On March 10, 2017, a panel of the Eleventh Circuit in Evans v. Georgia Regional Hosp. found  (by a 2-1 vote) that it could not recognize sexual orientation claims under Title VII.  In doing so, the panel opined that it was bound by the 1979 Fifth Circuit decision in Blum v. Gulf Oil Co., which had held “[d]ischarge for homosexuality is not prohibited by Title VII.”

On March 24, 2017, a panel of the Second Circuit in Christiansen v. Omnicom Group, Inc. declined to hold that Title VII bans discrimination on the basis of sexual orientation.  Similar to the Eleventh Circuit, the panel observed that it lacked the power to reconsider an earlier Second Circuit decision holding that sexual orientation claims are not cognizable under Title VII.  Two of the three judges, however, argued in concurring opinions that the Second Circuit ought to reconsider its earlier precedent.

On April 4, 2017, in an en banc decision, the Seventh Circuit in Hively v. Ivy Tech Community College of Indiana concluded that “discrimination on the basis of sexual orientation is a form of sex discrimination” outlawed by Title VII.  Three justices dissented reasoning that “[s]exual orientation is not on the list of forbidden categories of employment discrimination” set forth in Title VII.

So what does it mean for employers that there are seemingly inconsistent appellate opinions as to whether sexual orientation discrimination is prohibited by Title VII?  First, it means that the issue is likely headed to the Supreme Court.  A conflict of opinion amongst lower appellate courts is one basis for the Court to agree to hear a case.

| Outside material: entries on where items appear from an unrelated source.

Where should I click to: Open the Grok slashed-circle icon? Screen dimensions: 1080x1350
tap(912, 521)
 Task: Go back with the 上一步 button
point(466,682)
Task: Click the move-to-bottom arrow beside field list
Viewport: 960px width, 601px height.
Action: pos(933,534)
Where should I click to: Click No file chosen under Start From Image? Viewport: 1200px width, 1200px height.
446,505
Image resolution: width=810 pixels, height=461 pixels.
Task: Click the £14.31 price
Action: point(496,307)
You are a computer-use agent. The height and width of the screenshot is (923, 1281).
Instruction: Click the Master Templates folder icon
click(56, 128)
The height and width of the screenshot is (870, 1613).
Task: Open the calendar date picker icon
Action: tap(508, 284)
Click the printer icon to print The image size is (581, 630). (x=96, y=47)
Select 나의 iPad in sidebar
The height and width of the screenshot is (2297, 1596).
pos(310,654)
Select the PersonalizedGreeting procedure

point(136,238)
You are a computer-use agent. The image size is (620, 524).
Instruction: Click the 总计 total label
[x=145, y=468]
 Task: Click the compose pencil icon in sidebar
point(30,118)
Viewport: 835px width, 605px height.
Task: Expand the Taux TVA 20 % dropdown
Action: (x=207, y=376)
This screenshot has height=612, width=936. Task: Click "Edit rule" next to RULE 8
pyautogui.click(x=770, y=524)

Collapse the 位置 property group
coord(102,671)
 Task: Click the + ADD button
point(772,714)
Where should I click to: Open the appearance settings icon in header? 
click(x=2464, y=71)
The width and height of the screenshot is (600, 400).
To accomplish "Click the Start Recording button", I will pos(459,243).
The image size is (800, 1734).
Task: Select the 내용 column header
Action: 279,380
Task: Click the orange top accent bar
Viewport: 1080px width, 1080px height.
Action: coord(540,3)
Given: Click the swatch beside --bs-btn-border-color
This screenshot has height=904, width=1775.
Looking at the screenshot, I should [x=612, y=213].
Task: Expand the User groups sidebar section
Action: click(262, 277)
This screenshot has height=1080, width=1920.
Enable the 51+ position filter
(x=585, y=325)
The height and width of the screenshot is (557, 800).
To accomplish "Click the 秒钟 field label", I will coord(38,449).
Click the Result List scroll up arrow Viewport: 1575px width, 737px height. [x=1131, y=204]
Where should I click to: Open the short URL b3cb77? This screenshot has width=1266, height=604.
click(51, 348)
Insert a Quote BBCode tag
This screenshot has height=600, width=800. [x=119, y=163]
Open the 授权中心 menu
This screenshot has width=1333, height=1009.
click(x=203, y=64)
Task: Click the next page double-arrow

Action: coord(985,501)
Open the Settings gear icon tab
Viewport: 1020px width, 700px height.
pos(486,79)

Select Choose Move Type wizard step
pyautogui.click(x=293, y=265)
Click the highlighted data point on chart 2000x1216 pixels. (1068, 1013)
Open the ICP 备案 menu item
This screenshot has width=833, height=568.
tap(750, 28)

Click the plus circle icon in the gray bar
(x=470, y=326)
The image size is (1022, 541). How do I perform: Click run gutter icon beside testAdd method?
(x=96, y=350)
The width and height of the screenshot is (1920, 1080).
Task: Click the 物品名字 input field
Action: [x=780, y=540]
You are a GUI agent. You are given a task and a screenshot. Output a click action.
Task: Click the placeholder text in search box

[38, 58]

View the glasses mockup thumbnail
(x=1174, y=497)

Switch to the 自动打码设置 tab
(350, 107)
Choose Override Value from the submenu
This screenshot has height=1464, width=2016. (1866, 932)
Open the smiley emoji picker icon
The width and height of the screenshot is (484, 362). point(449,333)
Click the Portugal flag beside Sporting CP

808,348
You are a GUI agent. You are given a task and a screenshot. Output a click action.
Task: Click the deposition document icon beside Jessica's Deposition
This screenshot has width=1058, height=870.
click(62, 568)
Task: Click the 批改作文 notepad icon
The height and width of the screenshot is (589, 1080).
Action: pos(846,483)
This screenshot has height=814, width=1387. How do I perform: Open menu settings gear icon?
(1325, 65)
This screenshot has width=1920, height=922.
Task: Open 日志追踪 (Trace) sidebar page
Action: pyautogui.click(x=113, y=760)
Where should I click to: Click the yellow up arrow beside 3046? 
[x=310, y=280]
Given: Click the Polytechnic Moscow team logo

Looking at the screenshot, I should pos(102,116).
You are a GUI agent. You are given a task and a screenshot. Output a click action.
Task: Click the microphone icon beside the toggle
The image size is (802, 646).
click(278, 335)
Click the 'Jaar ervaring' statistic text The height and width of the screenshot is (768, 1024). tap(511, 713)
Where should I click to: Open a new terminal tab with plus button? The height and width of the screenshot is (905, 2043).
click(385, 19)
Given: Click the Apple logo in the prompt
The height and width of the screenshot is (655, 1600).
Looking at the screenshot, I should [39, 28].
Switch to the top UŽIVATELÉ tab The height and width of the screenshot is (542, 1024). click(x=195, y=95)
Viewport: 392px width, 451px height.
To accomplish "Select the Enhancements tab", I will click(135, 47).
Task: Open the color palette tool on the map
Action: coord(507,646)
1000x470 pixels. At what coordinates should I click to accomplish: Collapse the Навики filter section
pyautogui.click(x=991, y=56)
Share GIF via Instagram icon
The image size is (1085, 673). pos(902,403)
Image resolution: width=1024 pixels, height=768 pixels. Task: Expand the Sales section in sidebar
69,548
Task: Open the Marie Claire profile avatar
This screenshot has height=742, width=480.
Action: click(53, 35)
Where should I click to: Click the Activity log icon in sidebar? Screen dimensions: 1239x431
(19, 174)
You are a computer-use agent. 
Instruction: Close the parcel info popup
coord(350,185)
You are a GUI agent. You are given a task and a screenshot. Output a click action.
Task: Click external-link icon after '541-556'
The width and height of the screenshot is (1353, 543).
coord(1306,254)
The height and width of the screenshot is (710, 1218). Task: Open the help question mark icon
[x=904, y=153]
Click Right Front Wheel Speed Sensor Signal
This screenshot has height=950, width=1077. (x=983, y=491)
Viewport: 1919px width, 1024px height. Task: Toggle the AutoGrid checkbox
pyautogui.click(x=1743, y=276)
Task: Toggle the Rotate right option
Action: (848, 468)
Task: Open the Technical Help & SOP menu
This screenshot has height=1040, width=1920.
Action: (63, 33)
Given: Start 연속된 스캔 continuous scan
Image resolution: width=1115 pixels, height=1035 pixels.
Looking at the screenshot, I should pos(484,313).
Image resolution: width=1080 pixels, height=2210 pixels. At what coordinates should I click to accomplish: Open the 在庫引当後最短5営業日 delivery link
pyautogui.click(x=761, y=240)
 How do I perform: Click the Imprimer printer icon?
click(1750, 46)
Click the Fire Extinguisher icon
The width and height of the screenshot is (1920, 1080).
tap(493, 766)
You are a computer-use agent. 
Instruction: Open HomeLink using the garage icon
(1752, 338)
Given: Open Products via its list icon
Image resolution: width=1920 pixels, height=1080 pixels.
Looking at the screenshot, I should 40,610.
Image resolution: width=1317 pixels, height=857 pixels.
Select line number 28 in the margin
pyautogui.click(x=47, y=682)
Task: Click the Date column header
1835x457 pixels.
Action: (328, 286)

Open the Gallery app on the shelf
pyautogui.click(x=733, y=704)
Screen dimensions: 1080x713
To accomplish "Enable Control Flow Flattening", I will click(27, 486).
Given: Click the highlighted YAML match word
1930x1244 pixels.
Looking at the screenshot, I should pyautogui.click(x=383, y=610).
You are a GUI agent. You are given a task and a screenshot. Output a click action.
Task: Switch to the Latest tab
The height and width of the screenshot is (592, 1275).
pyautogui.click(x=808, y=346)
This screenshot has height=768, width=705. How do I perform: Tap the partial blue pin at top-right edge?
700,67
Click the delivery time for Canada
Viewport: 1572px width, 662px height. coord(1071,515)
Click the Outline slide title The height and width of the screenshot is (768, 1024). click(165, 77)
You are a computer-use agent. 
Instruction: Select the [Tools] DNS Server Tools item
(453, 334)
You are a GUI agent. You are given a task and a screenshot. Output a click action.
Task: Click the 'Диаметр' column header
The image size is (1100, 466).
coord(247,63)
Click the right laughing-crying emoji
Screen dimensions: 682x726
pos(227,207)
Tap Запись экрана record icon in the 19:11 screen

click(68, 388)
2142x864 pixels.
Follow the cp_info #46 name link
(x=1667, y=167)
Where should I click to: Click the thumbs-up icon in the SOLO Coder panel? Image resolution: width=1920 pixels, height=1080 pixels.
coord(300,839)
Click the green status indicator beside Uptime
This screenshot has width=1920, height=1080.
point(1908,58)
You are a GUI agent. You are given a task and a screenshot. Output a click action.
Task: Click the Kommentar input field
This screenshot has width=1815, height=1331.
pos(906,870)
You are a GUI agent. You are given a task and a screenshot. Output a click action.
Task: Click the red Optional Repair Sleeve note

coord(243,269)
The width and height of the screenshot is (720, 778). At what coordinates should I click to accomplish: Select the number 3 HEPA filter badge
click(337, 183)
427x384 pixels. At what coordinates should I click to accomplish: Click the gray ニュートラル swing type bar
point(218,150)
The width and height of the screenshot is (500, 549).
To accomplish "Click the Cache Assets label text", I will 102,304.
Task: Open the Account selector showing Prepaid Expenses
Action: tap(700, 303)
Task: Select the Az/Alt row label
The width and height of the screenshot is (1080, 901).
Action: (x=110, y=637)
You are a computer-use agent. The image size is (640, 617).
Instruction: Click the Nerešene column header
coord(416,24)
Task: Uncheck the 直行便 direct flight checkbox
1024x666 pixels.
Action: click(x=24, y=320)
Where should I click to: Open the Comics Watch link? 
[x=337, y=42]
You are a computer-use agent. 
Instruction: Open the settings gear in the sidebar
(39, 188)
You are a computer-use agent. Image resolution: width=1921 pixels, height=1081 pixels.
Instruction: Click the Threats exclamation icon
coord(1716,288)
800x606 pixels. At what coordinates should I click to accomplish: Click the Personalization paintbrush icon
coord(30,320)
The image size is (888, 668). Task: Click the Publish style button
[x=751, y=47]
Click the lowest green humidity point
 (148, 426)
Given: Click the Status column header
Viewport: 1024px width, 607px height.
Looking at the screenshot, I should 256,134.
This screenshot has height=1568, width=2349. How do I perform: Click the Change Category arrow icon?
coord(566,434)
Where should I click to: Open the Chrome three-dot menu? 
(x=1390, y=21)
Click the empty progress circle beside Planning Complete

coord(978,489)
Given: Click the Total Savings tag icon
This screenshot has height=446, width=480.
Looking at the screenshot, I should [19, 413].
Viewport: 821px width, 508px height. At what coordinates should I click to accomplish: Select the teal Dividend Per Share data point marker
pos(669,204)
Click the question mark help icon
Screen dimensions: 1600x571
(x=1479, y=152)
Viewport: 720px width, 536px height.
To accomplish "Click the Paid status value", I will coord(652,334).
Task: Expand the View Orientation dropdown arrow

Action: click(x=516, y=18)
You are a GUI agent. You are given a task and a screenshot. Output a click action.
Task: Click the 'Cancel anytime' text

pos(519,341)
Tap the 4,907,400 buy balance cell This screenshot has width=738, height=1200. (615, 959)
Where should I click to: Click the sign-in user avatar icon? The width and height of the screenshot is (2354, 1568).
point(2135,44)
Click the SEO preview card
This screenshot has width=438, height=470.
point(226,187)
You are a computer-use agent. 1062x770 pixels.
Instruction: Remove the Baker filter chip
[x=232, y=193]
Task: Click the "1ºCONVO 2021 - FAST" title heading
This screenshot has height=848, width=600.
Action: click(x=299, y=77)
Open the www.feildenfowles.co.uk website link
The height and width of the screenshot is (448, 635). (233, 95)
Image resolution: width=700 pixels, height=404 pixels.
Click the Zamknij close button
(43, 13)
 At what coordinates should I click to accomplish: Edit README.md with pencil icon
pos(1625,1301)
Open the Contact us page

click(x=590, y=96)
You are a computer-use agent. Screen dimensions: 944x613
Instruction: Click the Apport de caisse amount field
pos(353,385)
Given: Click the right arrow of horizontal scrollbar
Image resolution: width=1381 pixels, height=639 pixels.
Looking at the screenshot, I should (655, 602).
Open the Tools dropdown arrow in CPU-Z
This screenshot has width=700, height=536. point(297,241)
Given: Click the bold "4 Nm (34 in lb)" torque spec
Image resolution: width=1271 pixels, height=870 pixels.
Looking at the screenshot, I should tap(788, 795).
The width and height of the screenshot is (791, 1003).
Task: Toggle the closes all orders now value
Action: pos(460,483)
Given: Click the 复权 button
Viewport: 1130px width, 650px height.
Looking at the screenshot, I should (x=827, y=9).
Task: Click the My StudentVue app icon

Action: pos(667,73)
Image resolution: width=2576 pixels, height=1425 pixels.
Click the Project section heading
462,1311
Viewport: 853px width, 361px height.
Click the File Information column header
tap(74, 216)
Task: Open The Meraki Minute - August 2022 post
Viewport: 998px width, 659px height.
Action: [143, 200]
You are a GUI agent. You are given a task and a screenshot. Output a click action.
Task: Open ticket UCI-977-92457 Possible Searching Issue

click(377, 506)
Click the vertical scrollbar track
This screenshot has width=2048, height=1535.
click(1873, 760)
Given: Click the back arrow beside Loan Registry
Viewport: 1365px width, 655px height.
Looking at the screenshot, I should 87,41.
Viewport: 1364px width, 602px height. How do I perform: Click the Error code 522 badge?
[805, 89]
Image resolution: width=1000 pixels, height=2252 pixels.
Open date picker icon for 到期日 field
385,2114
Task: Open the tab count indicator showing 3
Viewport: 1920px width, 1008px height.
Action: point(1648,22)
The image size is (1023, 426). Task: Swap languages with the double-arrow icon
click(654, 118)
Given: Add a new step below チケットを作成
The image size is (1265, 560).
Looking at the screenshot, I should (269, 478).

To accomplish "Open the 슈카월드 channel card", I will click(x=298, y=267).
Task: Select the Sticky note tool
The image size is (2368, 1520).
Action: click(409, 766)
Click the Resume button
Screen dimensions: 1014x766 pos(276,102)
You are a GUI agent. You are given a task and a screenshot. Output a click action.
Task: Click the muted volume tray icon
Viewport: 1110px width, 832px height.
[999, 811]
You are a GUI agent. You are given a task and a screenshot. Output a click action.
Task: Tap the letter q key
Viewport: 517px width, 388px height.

Second, it means that employers can no longer assume that sexual orientation claims under Title VII will be dismissed.  Indeed, many federal courts have already held that gay plaintiffs may be able to survive dismissal under Title VII by couching their claims as gender stereotyping.  In Christensen, therefore, the Second Circuit found that an openly gay male plaintiff pleaded a claim of gender stereotyping under Title VII that was sufficient to survive dismissal.

Finally, it means that employers should be reviewing their personnel policies and training programs to make sure that sexual orientation discrimination is addressed. The alternative could be costly and protracted litigation even if the Supreme Court ultimately and finally decides that discrimination based upon sexual orientation is not a form of “sex” discrimination outlawed under Title VII.